The whole post ("This works great....") has circulated around a large number of chattier sites.  Maybe no one pointed out that you shouldn't boil a ziplock bag.


----------



## Constance (Jul 24, 2006)

Well, I looked around on the web, and the Ziplock Omelet recipe is all over the place, and you said, Jen.  
A lot of people have tried it, and have been pleased with the results. 
And a lot of people have stressed that one must NOT boil Ziplocks. 
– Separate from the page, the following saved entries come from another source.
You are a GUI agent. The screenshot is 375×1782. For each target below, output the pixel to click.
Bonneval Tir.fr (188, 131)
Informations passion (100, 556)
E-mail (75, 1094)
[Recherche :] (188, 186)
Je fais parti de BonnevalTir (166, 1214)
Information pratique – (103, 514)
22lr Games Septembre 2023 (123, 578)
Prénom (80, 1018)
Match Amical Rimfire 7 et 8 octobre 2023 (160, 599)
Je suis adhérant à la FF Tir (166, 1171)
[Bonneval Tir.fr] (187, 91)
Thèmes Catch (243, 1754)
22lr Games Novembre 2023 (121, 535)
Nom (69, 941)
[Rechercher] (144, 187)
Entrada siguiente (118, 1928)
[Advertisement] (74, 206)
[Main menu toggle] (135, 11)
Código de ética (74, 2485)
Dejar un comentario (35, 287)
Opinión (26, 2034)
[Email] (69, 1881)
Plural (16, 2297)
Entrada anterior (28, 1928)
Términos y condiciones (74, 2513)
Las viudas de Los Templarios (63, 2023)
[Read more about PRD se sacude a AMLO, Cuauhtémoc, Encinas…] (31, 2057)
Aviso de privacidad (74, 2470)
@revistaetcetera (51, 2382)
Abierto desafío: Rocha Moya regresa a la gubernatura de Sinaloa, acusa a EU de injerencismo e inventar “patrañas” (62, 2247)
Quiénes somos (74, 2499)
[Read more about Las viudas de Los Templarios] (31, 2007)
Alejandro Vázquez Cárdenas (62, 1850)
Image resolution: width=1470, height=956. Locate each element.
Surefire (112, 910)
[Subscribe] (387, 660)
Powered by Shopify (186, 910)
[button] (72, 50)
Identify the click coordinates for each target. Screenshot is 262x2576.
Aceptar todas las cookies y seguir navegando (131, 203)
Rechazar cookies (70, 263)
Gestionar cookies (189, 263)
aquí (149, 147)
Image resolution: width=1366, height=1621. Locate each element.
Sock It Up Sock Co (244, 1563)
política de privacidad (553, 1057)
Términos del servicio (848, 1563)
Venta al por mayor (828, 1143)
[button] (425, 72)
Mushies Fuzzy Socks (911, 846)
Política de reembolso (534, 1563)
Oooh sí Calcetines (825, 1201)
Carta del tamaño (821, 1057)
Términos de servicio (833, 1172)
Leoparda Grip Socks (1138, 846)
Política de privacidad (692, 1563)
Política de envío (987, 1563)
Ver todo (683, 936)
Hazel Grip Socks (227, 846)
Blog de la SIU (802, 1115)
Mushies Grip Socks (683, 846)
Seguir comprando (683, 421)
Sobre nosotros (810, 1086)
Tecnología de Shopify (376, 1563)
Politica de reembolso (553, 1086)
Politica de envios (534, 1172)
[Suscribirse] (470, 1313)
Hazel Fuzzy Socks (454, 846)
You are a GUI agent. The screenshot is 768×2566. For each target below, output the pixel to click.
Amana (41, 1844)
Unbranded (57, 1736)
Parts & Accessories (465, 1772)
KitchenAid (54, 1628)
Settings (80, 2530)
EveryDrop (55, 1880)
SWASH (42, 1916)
Hmmmm....I guess I'll stick with my regular method, but I'm still tempted to try this at least once.


----------



## FryBoy (Jul 24, 2006)

Why waste a perfectly good Ziplock bag? They ain't cheap, and if you have a pot to boil the water in, you have a pot to cook the eggs in -- and probably in much less time. I guess cleanup would be easier with the bag, but that's hardly worth risking some sort of chemical poisoning from the dissolved plastic. 

Remember that with most chemicals, the damage to the human body is slow and cumulative, resulting in problems years later (like cigarettes and cancer, for example). Just because someone did this and didn't drop dead on the spot doesn't mean it's safe.


----------



## BreezyCooking (Jul 24, 2006)

Constance - I'm surprised that you think that just because it's "all over the web" automatically means it's safe. Even if "lots of people have tried it & have been pleased with the results". The fact remains that these plastic bags are not meant for boiling, & toxic substances can be dissolved into the food.

Stop & think for a minute. Don't you think that if this was a terrific & safe idea, that the Ziplock people would be advertising it all over the place???!!???
This is, quite simply, just another dumb fad-of-the-moment.

Omelettes take virtually just a few minutes to make in a regular pan. I can't understand what the draw is to make one in a plastic bag. Sometimes there is absolutely no need to build a better mousetrap.


----------



## GB (Jul 24, 2006)

BreezyCooking said:
			
		

> Constance - I'm surprised that you think that just because it's "all over the web" automatically means it's safe.


 She actually never said that. As a matter of fact she said that she is sticking with her regular method. 





			
				BreezyCooking said:
			
		

> I can't understand what the draw is to make one in a plastic bag. Sometimes there is absolutely no need to build a better mousetrap.


The draw was for backpackers. People who go camping with everything they need on their backs. One less pan or set of plates to carry is a big deal to people like that.


----------



## cjs (Jul 24, 2006)

For those of you who would like to try this - there is a safe and easy way to do so.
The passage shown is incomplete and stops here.